School of Natural Resources

From Earth to Sky and Everything In Between

R.M. (Matt) Joeckel


RMJ in southeasternmost Richardson County at the original boundary marker between the Kansas and Nebraska territories, established in 1854.  Pennsylvanian strata in the immediate area include fluvial-estuarine sediments with thin coals, in which early settlers had great (but misplaced) hopes for economic development

RMJ in southeasternmost Richardson County at the original boundary marker between the Kansas and Nebraska territories, established in 1854. Pennsylvanian strata in the immediate area include fluvial-estuarine sediments with thin coals, in which early settlers placed great (but unfounded) hopes for economic development.

I am Matt Joeckel, geologist in the School of Natural Resources (SNR).  I received my Ph.D. from the University of Iowa in 1993 and began working at UN-L in 2000.

The majority of my University appointment is in the Conservation and Survey Division (CSD), Nebraska’s geological, geographic, water and soil survey.  My duties include research, extension, and survey activities, occasional  teaching in SNR, and administrative duties associated with the position of Outreach Coordinator, which I have held since August, 2007. I also have a 30% appointment in the Department of Geosciences, in which I teach geology courses.

My main areas of expertise are sedimentology, the study of sediments and their environments of deposition and stratigraphy, the study of rock and sediment layers; environmental geology (including groundwater); mineral resources; and vertebrate paleontology.  I am also interested in soil formation processes and soil-landscape-parent material relationships.

In mapping and analyzing surficial geology, I promote an understanding of how Nebraska’s current landscape originated, and how people interact with that landscape and the geologic materials underneath it. My stratigraphic research helps determine where mineral (e.g., clay and limestone) and groundwater resources can be found, and also illuminates the origins of those resources.

My main research interests are in regional Paleozoic and Mesozoic stratigraphy, including limestone-bearing strata in eastern Nebraska; the geochemistry, mineralogy, and sequence stratigraphy of the Dakota Formation, a secondary aquifer in north-central and eastern Nebraska; understanding ancient soils and land surfaces from the perspectives of stratigraphy and climate change; surficial and environmental geology; and processes of soil formation on modern landscapes, including the evolution of saline and alkaline wetlands.
# # # #
Set tasks:
**A.** Reproduce the part of the Joeckel profile starting with "In mapping and" and going on through "of those resources.".
**B.** Extend the Joeckel profile, writing what would come next after its final sentence.
The lines after the Joeckel profile are separate material.

Supplied material:
# # # #
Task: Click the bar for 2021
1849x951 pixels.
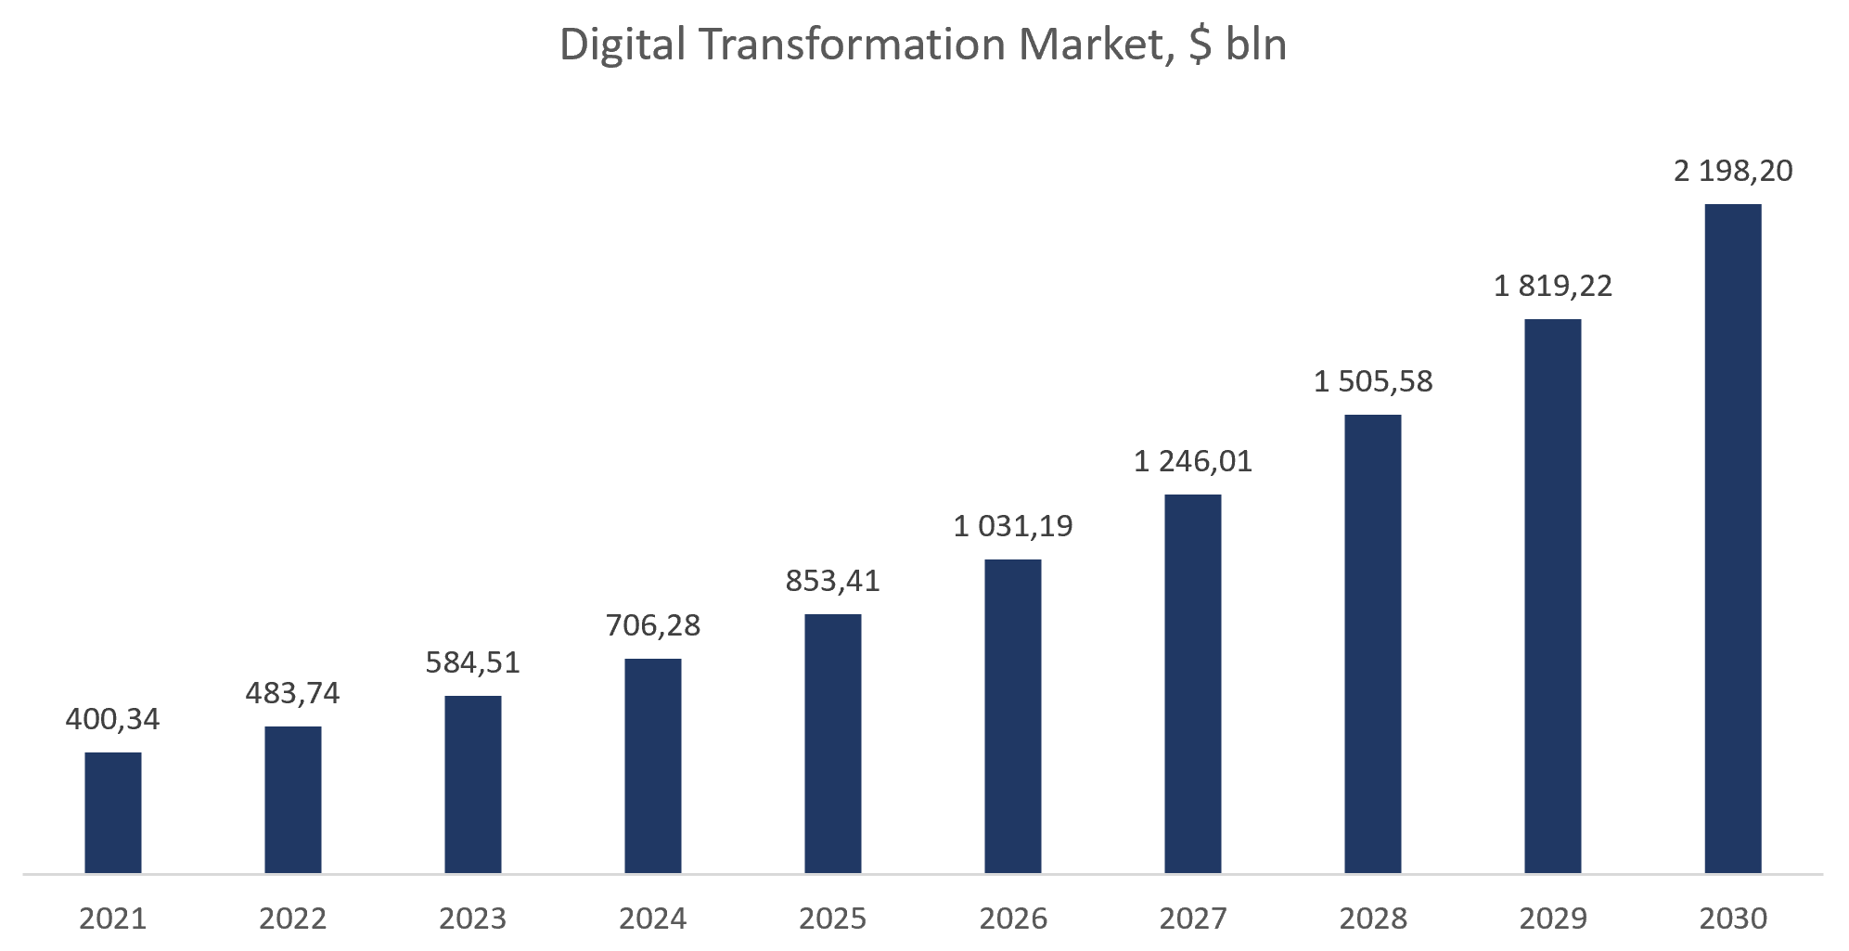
# # # #
Results for each task:
**A.**
In mapping and analyzing surficial geology, I promote an understanding of how Nebraska’s current landscape originated, and how people interact with that landscape and the geologic materials underneath it. My stratigraphic research helps determine where mineral (e.g., clay and limestone) and groundwater resources can be found, and also illuminates the origins of those resources.

**B.**
I am currently a participant in the Eastern Nebraska Water Resources Assessment (ENWRA), which has the long-term goal of an improved understanding of groundwater and groundwater-surface water interactions in eastern Nebraska.  I have yearly geologic mapping projects funded through the U.S. Geological Survey’s (USGS) STATEMAP geologic mapping program.  I also compile a yearly inventory of mineral resource operations in Nebraska for USGS, as well as provide service to the state’s minerals industry. This form of applied scholarship can range from helping producers locate economic quantities of minerals and environmentally sound ways of extracting them to helping them settle disagreements regarding the nature, quality and application of mineral products. I also field questions from the public regarding groundwater, rocks and minerals, soils, and earthquakes, and geologic hazards.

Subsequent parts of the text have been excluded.